■ What the task requires
The required output is the line containing "Task: Open 间隔配置 in the scan task toolbar" followed by each line through the end of the data below, repeated exactly and with nothing added.

Stored data entries:
*** Begin section ***

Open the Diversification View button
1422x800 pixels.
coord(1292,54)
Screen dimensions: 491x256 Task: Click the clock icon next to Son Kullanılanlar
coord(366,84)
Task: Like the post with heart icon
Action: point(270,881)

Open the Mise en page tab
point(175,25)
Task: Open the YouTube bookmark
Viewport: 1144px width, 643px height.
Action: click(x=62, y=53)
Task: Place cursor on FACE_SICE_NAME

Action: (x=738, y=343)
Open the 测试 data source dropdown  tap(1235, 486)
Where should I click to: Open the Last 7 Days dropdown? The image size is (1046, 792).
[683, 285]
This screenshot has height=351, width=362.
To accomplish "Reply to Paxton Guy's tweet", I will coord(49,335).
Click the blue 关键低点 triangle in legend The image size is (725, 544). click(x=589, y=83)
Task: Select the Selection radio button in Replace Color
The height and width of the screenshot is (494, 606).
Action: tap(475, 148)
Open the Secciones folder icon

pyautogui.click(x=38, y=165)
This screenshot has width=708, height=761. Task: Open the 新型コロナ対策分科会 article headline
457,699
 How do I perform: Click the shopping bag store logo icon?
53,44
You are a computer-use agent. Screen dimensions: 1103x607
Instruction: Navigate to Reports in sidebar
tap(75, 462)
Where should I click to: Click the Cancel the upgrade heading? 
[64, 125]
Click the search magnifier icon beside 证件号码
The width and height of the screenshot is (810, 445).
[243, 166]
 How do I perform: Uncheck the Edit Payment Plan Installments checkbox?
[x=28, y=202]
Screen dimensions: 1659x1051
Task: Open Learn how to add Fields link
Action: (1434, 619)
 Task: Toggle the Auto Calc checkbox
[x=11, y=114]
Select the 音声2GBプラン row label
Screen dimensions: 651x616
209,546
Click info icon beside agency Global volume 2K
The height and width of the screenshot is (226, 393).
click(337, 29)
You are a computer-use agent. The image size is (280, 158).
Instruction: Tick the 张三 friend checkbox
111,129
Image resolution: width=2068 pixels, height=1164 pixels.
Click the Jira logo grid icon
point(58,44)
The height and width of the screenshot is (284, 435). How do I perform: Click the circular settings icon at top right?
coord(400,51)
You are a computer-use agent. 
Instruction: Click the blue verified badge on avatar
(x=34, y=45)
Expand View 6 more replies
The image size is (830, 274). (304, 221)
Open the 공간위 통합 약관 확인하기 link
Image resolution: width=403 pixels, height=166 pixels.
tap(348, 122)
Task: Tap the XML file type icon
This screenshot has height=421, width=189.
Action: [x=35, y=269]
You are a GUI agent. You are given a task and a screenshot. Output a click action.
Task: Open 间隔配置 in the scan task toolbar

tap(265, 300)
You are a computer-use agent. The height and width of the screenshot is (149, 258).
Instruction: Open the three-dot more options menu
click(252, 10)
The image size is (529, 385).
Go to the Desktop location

*** End section ***

■ Your solution
Task: Open 间隔配置 in the scan task toolbar

tap(265, 300)
You are a computer-use agent. The height and width of the screenshot is (149, 258).
Instruction: Open the three-dot more options menu
click(252, 10)
The image size is (529, 385).
Go to the Desktop location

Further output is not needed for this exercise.